Experimental procedures
The effect of variations in endotracheal tube size (9 mm, 8 mm and 7 mm ID), I:E ratio (1:3, 1:2, 1:1, 2:1, 3:1, 4:1) and flow (F)- or pressure (P) trigger settings (F/5, 0, P-5 cm H2O, P-10 cm H2O, P-15 cm H2O, P-20 cm H2O) were investigated with the ventilator set in either pressure control (PCV) or volume control (VCV) mode, using both a bronchoscope and a closed catheter suction system with two suction levels (864 permutations in total). Changes in ventilator tidal volume, circuit pressure and model airway pressure distal to the ETT (PMA), were measured for 30 seconds; i) before insertion of a suction catheter/bronchoscope, ii) after insertion but before suctioning, iii) during suctioning with the end of the catheter/bronchoscope positioned 5 cm distal to the ETT, and iv) after removal of the suctioning device; as depicted in Fig. 2.
For experiments with PCV, the ventilator settings were; PPEAK 20 cm H2O, PEEP 5 cm H2O, ventilator frequency 15/min and RT 5 %. During VCV, initial settings were; inspiratory tidal volume (Vt) 500 ml, PEEP 5 cm H2O, ventilator frequency 15/min, pressure rise time (RT) 5 % and pause 0 %, giving a PPEAK of 18–22 cm H2O. The model compliance, calculated for both modes, was approximately 39 mL/cm H2O. Alarms and cutoff levels for high pressures were set to maximum. For the purpose of this investigation, the level of flow trigging most commonly used in our hospital (bias flow decreased by 1 l/min, called F/5) and five other levels of pressure trigging were used (see above). Changes in ventilator rate and tidal volume were recorded continuously. Mean model airway pressure (PMEAN MA) was calculated from the tracings.
Statistics and data management
Pressures and tidal volumes measured before and after scope/catheter insertion at each given mode, I:E ratio and ETT dimension (n = 12) were analyzed using the statistical package SPSS 15.0 for Windows (SPSS Inc., Chicago, IL, USA).

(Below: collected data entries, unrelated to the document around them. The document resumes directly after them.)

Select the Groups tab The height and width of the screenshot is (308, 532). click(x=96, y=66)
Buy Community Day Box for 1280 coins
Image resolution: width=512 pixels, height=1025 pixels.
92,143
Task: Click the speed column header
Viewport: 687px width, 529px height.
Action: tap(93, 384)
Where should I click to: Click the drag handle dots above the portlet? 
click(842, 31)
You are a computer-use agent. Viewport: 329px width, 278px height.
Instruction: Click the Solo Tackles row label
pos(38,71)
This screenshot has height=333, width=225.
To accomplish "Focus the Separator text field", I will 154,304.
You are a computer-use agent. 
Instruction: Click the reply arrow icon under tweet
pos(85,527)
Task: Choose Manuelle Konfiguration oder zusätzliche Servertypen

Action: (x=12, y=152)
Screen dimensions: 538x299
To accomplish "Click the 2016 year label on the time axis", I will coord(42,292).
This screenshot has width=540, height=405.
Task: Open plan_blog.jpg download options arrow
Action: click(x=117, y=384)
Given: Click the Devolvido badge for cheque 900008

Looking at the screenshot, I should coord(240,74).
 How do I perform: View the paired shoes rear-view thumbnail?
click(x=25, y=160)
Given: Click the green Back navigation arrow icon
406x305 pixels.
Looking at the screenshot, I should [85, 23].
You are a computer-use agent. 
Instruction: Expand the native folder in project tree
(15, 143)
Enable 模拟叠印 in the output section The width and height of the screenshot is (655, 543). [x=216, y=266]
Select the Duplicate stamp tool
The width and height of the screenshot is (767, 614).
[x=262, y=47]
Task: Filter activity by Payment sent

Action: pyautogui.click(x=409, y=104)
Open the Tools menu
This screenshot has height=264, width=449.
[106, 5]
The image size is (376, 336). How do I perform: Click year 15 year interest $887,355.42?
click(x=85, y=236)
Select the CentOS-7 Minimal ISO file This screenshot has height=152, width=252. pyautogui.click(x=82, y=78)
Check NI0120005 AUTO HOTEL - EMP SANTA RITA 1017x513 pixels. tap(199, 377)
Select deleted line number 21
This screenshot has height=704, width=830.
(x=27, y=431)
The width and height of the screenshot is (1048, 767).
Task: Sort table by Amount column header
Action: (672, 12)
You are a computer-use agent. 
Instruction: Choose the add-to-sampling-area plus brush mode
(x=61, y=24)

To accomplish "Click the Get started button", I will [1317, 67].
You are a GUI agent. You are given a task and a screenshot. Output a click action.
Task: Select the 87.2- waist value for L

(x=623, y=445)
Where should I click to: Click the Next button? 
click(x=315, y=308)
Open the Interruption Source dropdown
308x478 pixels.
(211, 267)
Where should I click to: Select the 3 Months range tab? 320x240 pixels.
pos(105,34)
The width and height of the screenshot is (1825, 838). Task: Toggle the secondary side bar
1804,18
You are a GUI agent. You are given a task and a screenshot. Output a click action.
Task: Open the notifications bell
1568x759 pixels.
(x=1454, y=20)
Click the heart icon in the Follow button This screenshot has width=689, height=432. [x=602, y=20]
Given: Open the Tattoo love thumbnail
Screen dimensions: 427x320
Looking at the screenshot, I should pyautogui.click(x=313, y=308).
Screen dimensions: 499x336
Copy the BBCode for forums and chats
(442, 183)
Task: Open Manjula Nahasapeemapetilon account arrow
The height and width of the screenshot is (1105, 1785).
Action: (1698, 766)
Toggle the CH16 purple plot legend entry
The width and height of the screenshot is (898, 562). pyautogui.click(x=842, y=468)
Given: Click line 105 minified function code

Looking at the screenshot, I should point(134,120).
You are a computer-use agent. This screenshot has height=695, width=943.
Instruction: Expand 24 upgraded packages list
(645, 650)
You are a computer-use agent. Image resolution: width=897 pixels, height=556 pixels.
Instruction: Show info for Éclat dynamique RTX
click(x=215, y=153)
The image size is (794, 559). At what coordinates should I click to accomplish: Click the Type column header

Wilcoxon signed rank test was used to assess possible differences between paired values. Null hypothesis were rejected if two-tailed p-value was < 0.05.
Pressures and volumes measured during suctioning were strongly influenced by the choice of ventilator trigger sensitivity and suction level (due to high frequency ventilator trigging) and therefore unique for each of the 12 permutations.